Small bridge near Langham, gouache, 15” x 22”

I start my gouache paintings rather as I work in oils, with a simplified lineal base. The difference, however, is that in oils I use a warm grey turpentine thin paint, and in gouache I either use a soft pencil translation of the original drawing or work directly onto the study which will have been drawn in black Conté chalk.

The first phase of the process is to work broadly and vigorously with colour, endeavouring to keep the ‘bones’ of the composition firmly stated. The colour is used as a first indication, which will become more subtle in the next phase. It is vital that the painting develops in an even way and I avoid becoming involved in one particular part at the expense of the whole design. There are certain key elements which will be defined, such as a window or door in a building, and the line of the horizon, but this is not the same as becoming distracted by some piece of detail.

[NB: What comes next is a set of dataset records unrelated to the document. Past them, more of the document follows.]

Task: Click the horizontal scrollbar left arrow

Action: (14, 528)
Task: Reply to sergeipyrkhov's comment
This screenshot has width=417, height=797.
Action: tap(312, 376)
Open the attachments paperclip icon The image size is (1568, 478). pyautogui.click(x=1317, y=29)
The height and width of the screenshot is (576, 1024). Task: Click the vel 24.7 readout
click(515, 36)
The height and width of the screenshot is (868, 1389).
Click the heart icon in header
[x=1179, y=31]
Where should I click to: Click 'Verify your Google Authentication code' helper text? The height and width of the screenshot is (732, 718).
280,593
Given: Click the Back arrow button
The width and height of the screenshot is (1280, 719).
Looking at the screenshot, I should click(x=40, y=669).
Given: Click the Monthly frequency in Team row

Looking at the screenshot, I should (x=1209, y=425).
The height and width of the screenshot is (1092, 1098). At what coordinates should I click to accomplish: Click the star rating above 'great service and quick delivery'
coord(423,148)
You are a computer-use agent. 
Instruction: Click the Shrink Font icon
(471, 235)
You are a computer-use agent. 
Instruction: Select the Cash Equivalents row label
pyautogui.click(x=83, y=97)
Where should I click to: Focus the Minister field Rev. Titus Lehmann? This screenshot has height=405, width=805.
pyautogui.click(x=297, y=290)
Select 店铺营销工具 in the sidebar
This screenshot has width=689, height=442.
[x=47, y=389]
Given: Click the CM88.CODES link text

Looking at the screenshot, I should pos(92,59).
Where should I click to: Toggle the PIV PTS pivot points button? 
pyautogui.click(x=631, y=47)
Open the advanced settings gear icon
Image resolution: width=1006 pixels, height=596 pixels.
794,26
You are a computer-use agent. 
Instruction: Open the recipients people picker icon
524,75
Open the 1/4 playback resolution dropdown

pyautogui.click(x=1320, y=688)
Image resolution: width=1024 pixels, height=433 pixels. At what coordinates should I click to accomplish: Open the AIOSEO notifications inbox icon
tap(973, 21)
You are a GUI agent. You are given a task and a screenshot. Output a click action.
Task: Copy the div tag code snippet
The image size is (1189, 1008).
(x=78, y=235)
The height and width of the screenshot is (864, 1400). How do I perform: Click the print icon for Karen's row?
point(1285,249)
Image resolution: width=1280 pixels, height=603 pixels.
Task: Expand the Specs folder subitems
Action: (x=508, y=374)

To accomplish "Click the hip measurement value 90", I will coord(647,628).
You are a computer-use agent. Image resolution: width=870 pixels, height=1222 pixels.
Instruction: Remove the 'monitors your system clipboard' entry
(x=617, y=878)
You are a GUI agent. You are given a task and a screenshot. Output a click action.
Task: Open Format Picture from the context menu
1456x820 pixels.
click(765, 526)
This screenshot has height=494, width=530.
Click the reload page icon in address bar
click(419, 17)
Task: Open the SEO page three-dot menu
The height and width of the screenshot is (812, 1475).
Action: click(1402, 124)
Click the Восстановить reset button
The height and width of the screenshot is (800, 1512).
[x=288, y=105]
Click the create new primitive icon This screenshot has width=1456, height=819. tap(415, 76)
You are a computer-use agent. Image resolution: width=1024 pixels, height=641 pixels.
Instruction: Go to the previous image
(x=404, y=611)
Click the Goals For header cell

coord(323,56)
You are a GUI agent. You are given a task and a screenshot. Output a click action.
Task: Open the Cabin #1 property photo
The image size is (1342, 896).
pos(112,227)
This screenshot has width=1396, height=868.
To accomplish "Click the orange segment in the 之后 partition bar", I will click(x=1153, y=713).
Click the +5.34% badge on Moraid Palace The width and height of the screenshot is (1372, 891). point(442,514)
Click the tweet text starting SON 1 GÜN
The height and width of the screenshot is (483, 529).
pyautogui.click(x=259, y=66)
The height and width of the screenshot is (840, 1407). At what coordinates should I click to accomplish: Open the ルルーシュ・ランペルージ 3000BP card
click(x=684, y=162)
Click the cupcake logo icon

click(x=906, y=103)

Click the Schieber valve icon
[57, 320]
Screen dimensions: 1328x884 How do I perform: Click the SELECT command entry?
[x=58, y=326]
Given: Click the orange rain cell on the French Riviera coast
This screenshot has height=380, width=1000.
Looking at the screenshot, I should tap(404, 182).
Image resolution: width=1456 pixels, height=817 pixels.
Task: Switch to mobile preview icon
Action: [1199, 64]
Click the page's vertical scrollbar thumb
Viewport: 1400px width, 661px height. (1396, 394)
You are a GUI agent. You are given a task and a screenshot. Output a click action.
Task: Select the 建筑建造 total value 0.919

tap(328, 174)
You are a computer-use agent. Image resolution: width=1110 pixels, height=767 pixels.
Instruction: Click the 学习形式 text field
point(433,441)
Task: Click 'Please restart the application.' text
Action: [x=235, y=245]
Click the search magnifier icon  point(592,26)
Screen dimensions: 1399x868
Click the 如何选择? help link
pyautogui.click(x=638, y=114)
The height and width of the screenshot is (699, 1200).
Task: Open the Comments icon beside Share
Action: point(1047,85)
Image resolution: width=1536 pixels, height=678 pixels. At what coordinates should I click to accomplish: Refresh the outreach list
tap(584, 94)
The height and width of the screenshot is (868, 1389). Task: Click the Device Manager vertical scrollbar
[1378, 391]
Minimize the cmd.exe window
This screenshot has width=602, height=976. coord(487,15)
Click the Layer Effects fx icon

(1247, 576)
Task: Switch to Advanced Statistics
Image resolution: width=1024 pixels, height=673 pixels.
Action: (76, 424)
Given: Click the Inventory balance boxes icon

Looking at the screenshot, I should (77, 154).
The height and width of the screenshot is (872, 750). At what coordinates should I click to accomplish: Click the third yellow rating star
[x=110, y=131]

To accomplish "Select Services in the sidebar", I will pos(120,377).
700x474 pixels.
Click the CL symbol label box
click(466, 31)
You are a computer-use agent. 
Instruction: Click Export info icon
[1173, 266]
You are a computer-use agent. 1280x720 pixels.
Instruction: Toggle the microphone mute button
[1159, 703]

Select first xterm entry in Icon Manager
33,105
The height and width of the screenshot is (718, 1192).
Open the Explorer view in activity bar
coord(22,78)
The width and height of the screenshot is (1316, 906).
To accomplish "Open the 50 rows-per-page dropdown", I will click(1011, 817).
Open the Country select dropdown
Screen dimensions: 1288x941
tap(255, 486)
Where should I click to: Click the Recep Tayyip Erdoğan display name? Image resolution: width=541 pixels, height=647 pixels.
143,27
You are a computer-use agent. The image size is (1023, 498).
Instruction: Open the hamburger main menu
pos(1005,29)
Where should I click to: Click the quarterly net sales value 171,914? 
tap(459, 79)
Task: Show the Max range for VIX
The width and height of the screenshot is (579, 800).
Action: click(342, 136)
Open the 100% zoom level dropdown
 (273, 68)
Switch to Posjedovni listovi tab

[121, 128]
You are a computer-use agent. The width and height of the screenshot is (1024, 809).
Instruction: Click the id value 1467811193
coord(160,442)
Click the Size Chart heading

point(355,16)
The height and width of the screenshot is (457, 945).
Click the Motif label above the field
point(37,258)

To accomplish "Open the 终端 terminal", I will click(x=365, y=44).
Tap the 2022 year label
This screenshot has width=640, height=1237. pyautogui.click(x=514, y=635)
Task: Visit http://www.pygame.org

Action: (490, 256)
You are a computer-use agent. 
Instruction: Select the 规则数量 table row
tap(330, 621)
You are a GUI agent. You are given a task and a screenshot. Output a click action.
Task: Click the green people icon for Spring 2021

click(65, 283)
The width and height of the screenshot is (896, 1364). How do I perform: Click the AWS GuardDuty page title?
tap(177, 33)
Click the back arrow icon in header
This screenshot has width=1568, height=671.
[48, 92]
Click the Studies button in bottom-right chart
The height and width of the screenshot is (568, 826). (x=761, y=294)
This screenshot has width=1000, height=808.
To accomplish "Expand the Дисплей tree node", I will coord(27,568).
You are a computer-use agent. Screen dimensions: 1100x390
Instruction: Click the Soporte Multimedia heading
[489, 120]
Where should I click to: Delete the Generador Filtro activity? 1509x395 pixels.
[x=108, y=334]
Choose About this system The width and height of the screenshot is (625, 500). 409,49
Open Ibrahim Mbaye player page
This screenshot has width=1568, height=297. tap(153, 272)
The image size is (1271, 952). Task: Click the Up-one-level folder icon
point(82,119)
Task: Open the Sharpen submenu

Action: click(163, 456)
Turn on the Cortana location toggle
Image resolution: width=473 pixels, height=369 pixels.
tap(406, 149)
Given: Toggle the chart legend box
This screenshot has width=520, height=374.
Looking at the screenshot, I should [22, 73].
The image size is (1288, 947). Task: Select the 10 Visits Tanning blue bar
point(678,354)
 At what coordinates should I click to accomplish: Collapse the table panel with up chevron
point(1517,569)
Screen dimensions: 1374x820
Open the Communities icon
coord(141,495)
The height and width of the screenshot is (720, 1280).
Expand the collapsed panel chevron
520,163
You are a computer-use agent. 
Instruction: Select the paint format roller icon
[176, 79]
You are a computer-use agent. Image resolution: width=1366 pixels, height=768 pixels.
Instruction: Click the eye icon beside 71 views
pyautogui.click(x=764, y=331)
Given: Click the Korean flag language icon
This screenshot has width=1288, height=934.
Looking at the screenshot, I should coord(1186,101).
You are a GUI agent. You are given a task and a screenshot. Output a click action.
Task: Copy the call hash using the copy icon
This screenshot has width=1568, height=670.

I use a limited number of watercolour brushes which are square-ended and about 2cm wide but capable of producing a line, and continue with these until the final stages, when I will add some detail with a pointed brush such as a number five. I adopt a similar procedure when working in oils, using two large filbert hog bristles at the beginning and continuing with further large size brushes throughout with only limited use of a pointed sable brush. In this way, you stand a better chance of controlling the design of the painting and avoiding the use of obsessive detail.

Road from Suzette, gouache, 15” x 22”

The aim in both technical processes is to try to retain the original energy of the first impact of the selected image and to steer clear of overworking the paint. My method is to have several paintings in progress at the same time which I will switch to if I begin to detect those potentially fatal signs.

Gouache is, in my view, an excellent and versatile material which has a far wider range of applications than is generally appreciated.